Allocating Assets
20190916 00118 2 minutes

Have you ever thought about how you are going to spend the rest of your life? Or talked about how you spent the weekend?

That’s an unusual use of “spend.”

When we talk about “spending” it is usually in the context of money: to exchange one asset for another, or to use an asset to discharge a liability. We plan how to use the asset to best advantage – usually! Sometimes, of course, we also fritter away the asset and have little to see for it. And then there are those of whom we say: “money just slips between their fingers.”

When we think of “spending” time we mean using it, or living through it. We seldom really think of it as an asset to be apportioned or planned for, as we would money, or any other asset. It’s just there, to be lived through, with occasional events to be given priority and scheduled, but meals and the usual necessities of life are just there, to be accommodated. The idea that time is an asset, to be allocated and “spent” is not how we usually consider it. Certainly that was not the way my education portrayed it.

The other day I played with one of those e-mail quizzes forwarded by a friend. Usually I just delete them, but this one looked intriguing.

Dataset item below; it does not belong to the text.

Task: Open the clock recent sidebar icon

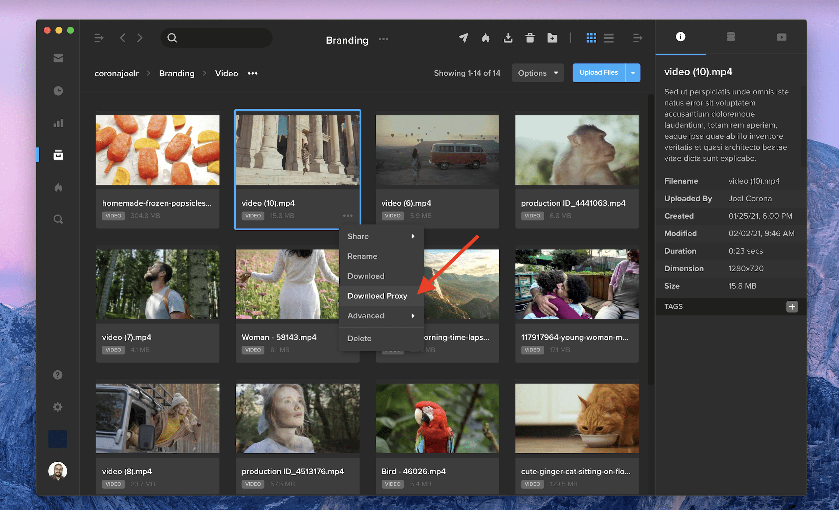Action: pyautogui.click(x=58, y=91)
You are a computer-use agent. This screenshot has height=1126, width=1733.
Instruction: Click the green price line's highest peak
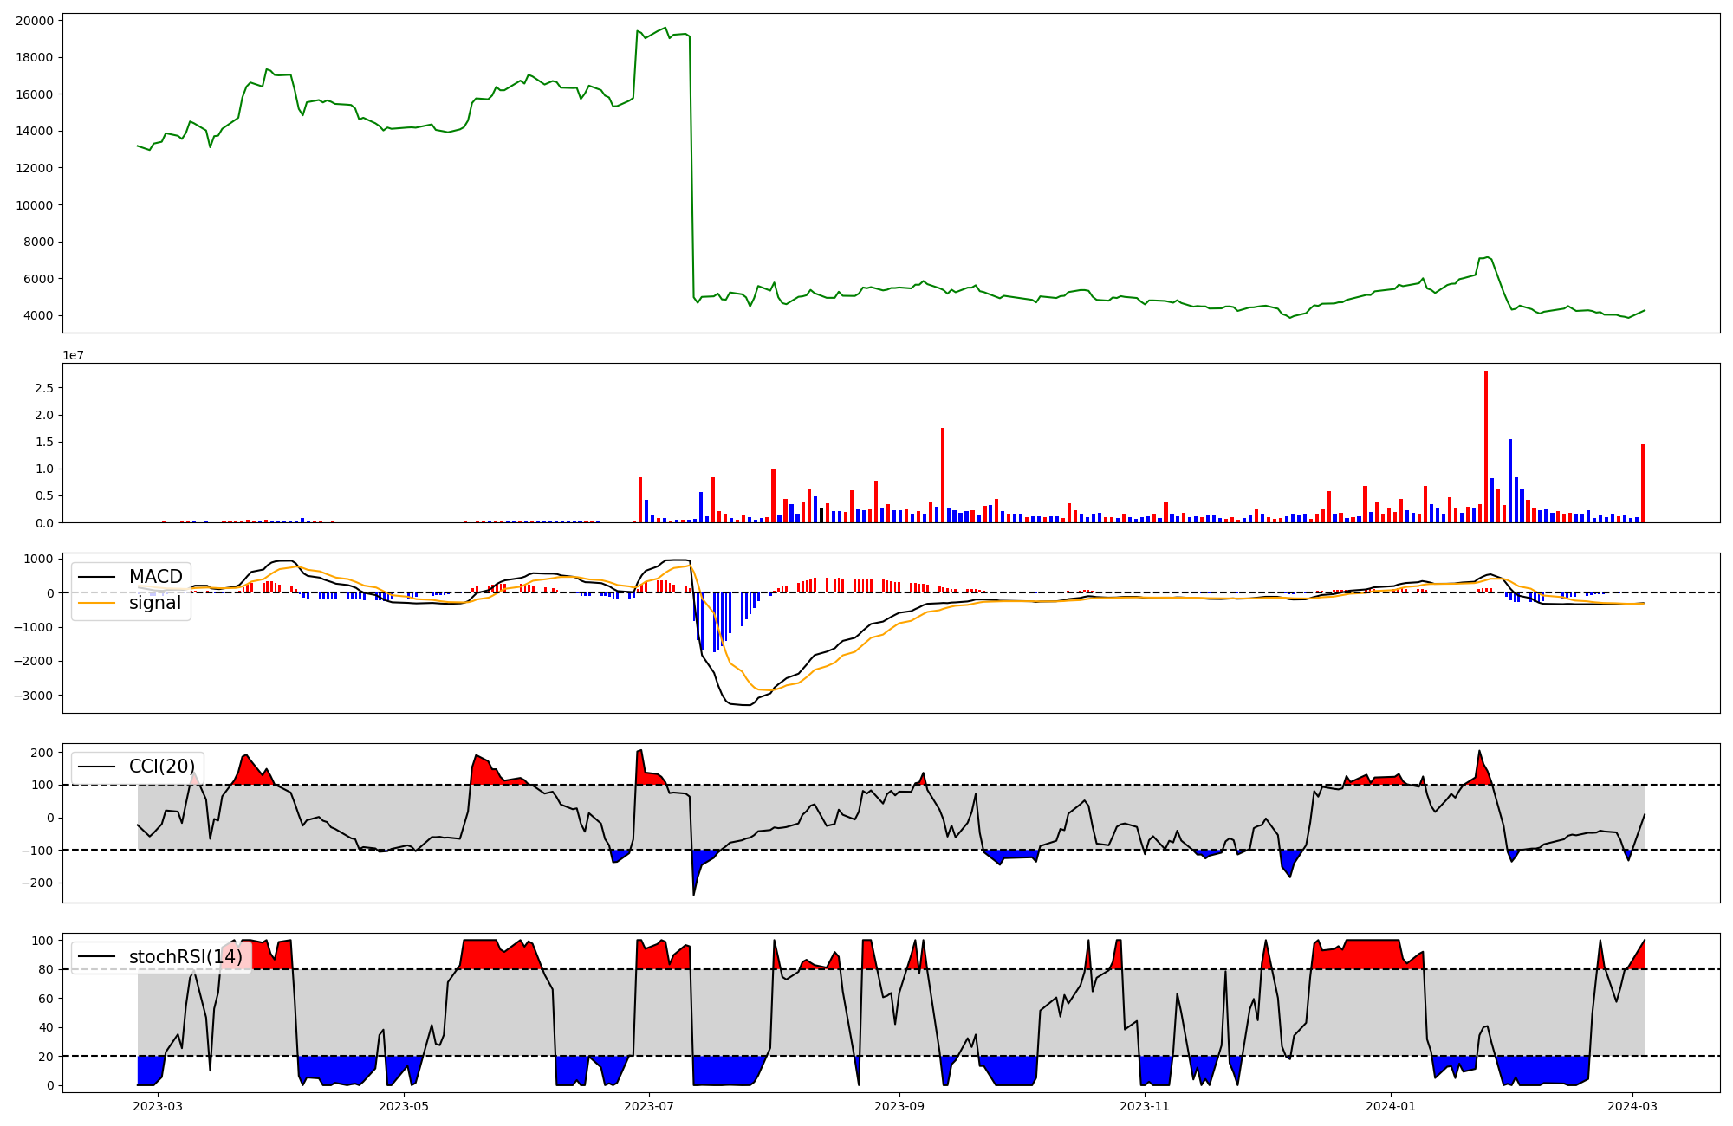pyautogui.click(x=665, y=28)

When I’d answered all those strange questions I waited breathlessly for it to came up with its considered opinion: I am going to live to 101!

So I figured that, in future, I should consider how to “spend” my time: think of it as a finite asset and be less prodigal in its administration. I should really work out how I am going “spend” the rest of my life: right now I intend to do a lot of reading, research and WRITE! Maybe I’ll even get my big book off my desk – finally!